- **PROBLEM REQUIREMENTS**
Below are the records; copy each line in which "agent" occurs.

[Stored items]
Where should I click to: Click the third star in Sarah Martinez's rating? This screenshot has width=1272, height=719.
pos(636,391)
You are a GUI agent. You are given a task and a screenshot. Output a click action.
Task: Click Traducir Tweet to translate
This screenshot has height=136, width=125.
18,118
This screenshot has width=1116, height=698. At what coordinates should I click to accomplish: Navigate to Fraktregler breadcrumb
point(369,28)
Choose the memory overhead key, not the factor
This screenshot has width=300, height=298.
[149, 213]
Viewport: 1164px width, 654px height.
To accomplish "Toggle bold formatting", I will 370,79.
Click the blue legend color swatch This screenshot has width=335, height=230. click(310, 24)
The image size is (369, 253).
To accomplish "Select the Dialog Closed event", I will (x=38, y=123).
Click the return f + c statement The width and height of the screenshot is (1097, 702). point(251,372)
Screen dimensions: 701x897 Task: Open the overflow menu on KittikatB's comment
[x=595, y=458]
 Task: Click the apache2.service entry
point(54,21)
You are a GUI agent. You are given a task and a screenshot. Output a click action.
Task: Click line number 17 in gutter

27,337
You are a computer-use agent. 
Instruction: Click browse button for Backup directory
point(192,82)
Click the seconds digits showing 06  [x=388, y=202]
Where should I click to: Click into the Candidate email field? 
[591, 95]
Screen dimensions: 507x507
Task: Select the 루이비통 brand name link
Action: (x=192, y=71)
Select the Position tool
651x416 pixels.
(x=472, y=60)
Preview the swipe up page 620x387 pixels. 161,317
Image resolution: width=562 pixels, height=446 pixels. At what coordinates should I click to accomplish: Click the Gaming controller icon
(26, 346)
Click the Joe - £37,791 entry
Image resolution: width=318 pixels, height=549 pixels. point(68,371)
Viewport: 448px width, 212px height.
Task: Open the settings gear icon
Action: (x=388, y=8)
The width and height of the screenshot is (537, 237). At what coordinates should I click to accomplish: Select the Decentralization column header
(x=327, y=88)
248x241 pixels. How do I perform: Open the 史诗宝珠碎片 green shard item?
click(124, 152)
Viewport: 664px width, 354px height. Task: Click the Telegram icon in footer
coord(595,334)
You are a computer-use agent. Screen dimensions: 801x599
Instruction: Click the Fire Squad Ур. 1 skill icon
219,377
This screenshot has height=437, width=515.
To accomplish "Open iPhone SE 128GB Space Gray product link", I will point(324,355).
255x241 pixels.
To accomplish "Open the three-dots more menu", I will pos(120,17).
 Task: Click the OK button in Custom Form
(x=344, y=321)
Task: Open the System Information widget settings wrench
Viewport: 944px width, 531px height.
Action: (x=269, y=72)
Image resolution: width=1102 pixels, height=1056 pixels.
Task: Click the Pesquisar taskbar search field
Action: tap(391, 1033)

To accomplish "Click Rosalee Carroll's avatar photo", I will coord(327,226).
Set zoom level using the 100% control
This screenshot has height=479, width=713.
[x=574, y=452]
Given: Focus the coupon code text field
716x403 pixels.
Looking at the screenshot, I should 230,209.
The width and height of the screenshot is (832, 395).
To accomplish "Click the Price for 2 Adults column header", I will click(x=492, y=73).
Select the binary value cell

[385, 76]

- **REPLY TO THE EXERCISE**
You are a GUI agent. You are given a task and a screenshot. Output a click action.
You are a GUI agent. You are given a task and a screenshot. Output a click action.
You are a computer-use agent. 
You are a computer-use agent. Screen dimensions: 801x599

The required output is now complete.